# Pre-Processing data for language modeling
Take sentences from CommitmentBank, MegaAttitudes, and stimuli from experiment, mask the attitude predicate, and get predicted probability of occurrence for the target verb. Then, calculate from that the surprisal of the verb.

In [1]:
from transformers import pipeline
import pandas as pd
import numpy as np
import re
import nltk
from nltk.stem import WordNetLemmatizer
from nltk.corpus import wordnet

In [2]:
# This makes the display show more info
pd.set_option('display.max_rows', None)
pd.set_option('display.max_colwidth', None)

# Contents
1. [Read in the three datasets](#Read-in-the-three-datasets)
2. [Masking out the correct verb](#Masking-out-the-correct-verb)
    1. [Remaining cases](#Remaining-cases)
    2. [Proposed Solution](#Proposed-Solution)
        1. [Step 1. Create a new column with list of pos tagged verbs from Sentence](#Step-1.-Create-a-new-column-with-list-of-pos-tagged-verbs-from-Sentence)
        2. [Step 2. Lemmatize VerbList](#Step-2.-Lemmatize-VerbList)
        3. [TROUBLESHOOT NEEDED](#TROUBLESHOOT-NEEDED)
    3. [Combine the datafriends together again](#Combine-the-dataframes-together-again)
    4. [Mask out the VerbToken from Sentence](#Mask-out-the-VerbToken-from-Sentence)
4. [Masked language modeling to estimate surprisal](#Masked-language-modeling-to-estimate-surprisal)

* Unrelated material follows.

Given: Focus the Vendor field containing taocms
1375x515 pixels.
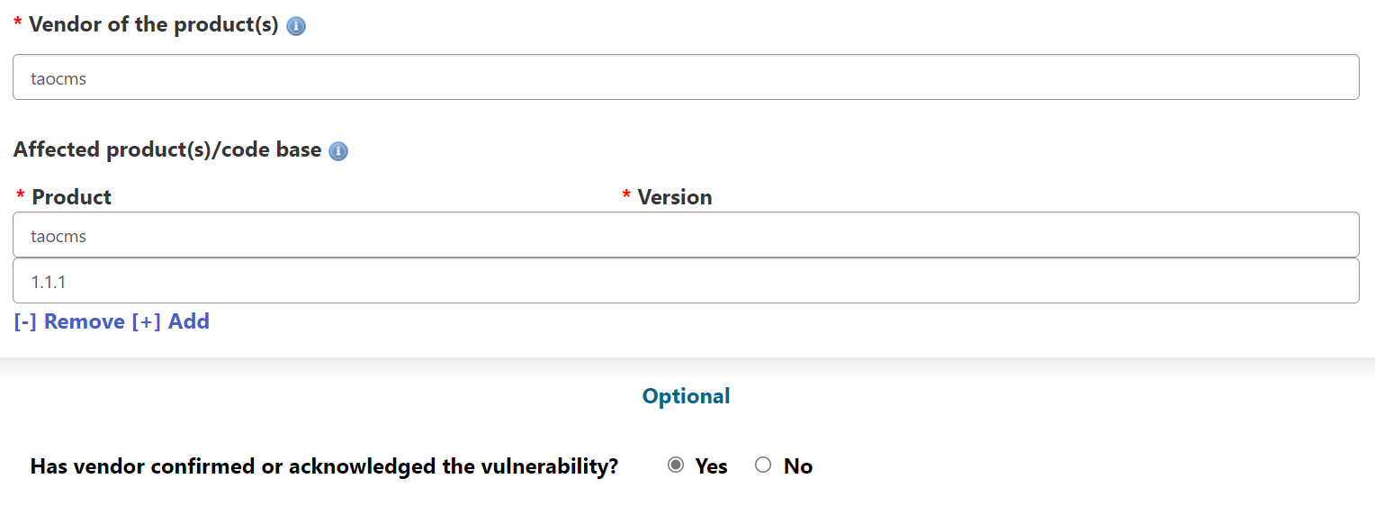Looking at the screenshot, I should (686, 77).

# Read in the three datasets
- Subset the dfs to just the relevant columns: ID, Verb, Sentence
- Make sure that the column names are consistent across the tree dfs

In [3]:
# CommitmentBank
# raw url: https://raw.githubusercontent.com/khuyen-le/projectivity-factors/master/data/CommitmentBank-All.csv
cb = pd.read_csv("../../data/CommitmentBank-ALL.csv")[["uID","Verb","Target"]].drop_duplicates()
cb = cb.rename(columns={"Target": "Sentence","uID":"ID"})
len(cb)

1200

In [4]:
# MegaVeridicality
# raw URL: https://raw.githubusercontent.com/khuyen-le/projectivity-factors/master/data/mega-veridicality-v2.csv
mv = pd.read_csv("../../data/mega-veridicality-v2.csv")[["verb","frame","voice","sentence"]].drop_duplicates()
mv = mv.rename(columns={"verb": "Verb", "sentence":"Sentence"})
mv["ID"] = mv[['frame', 'voice']].apply(lambda x: '_'.join(x), axis=1)
mv = mv.drop(columns=["frame","voice"])
len(mv)

5026

In [5]:
# Arousal/Valence Study
# raw URL: https://raw.githubusercontent.com/khuyen-le/projectivity-factors/master/data/1_sliderprojection/exp1_test-trials.csv
vs = pd.read_csv("../../data/1_sliderprojection/exp1_test-trials.csv")[["Word","utterance","exp"]]
vs = vs[vs["exp"]=="stim"].drop_duplicates().drop(columns={"exp"})
vs = vs.rename(columns={"Word": "Verb","utterance":"Sentence"})
vs["ID"] = "projection"
len(vs)

54

In [6]:
# Combine them together into one df
df = pd.concat([cb,mv,vs])

In [7]:
1200 + 5026 + 54

6280

In [8]:
len(df)

6280

# Getting the correct verb token
What we need to do is mask out the correct verb in each of the sentences. We have the correct verb in the Verb column. We can easily use apply() with str.replace() to switch the verb with [MASK]. The problem is that the verbs in the sentences are inflected tokens, while the verbs in Verb are lemmatized.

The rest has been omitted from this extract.